## Supplied data:
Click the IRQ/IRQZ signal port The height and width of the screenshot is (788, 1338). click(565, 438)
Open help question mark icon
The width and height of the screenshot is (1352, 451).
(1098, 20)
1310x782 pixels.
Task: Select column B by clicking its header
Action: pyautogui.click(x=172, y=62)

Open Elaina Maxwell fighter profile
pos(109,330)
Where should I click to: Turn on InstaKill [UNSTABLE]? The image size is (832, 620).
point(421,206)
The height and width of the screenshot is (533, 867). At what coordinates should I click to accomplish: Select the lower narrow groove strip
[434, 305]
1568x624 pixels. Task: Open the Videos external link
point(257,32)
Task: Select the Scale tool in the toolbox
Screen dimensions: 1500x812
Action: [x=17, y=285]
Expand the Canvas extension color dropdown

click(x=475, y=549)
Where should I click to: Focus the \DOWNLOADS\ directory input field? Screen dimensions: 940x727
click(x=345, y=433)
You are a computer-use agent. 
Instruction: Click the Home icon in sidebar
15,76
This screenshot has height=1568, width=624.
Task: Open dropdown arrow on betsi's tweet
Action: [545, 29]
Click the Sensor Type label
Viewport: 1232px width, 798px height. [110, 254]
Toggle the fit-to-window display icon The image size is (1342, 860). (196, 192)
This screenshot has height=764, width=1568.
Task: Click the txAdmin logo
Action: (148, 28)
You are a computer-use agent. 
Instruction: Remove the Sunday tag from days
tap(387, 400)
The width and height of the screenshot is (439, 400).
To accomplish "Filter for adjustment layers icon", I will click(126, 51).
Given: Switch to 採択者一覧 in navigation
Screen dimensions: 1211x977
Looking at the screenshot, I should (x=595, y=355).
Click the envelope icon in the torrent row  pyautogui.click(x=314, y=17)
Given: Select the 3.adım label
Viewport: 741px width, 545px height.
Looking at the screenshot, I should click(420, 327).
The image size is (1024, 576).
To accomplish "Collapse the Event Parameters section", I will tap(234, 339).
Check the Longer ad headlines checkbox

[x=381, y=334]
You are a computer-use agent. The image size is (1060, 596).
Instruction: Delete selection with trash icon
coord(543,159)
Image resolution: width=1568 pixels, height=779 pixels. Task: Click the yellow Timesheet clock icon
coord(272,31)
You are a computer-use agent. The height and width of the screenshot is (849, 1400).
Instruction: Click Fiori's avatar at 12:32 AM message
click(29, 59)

## How to complete this task:
Copy the records above exactly as they appear.

## Problem solution:
Click the IRQ/IRQZ signal port The height and width of the screenshot is (788, 1338). click(565, 438)
Open help question mark icon
The width and height of the screenshot is (1352, 451).
(1098, 20)
1310x782 pixels.
Task: Select column B by clicking its header
Action: pyautogui.click(x=172, y=62)

Open Elaina Maxwell fighter profile
pos(109,330)
Where should I click to: Turn on InstaKill [UNSTABLE]? The image size is (832, 620).
point(421,206)
The height and width of the screenshot is (533, 867). At what coordinates should I click to accomplish: Select the lower narrow groove strip
[434, 305]
1568x624 pixels. Task: Open the Videos external link
point(257,32)
Task: Select the Scale tool in the toolbox
Screen dimensions: 1500x812
Action: [x=17, y=285]
Expand the Canvas extension color dropdown

click(x=475, y=549)
Where should I click to: Focus the \DOWNLOADS\ directory input field? Screen dimensions: 940x727
click(x=345, y=433)
You are a computer-use agent. 
Instruction: Click the Home icon in sidebar
15,76
This screenshot has height=1568, width=624.
Task: Open dropdown arrow on betsi's tweet
Action: [545, 29]
Click the Sensor Type label
Viewport: 1232px width, 798px height. [110, 254]
Toggle the fit-to-window display icon The image size is (1342, 860). (196, 192)
This screenshot has height=764, width=1568.
Task: Click the txAdmin logo
Action: (148, 28)
You are a computer-use agent. 
Instruction: Remove the Sunday tag from days
tap(387, 400)
The width and height of the screenshot is (439, 400).
To accomplish "Filter for adjustment layers icon", I will click(126, 51).
Given: Switch to 採択者一覧 in navigation
Screen dimensions: 1211x977
Looking at the screenshot, I should (x=595, y=355).
Click the envelope icon in the torrent row  pyautogui.click(x=314, y=17)
Given: Select the 3.adım label
Viewport: 741px width, 545px height.
Looking at the screenshot, I should click(420, 327).
The image size is (1024, 576).
To accomplish "Collapse the Event Parameters section", I will tap(234, 339).
Check the Longer ad headlines checkbox

[x=381, y=334]
You are a computer-use agent. The image size is (1060, 596).
Instruction: Delete selection with trash icon
coord(543,159)
Image resolution: width=1568 pixels, height=779 pixels. Task: Click the yellow Timesheet clock icon
coord(272,31)
You are a computer-use agent. The height and width of the screenshot is (849, 1400).
Instruction: Click Fiori's avatar at 12:32 AM message
click(29, 59)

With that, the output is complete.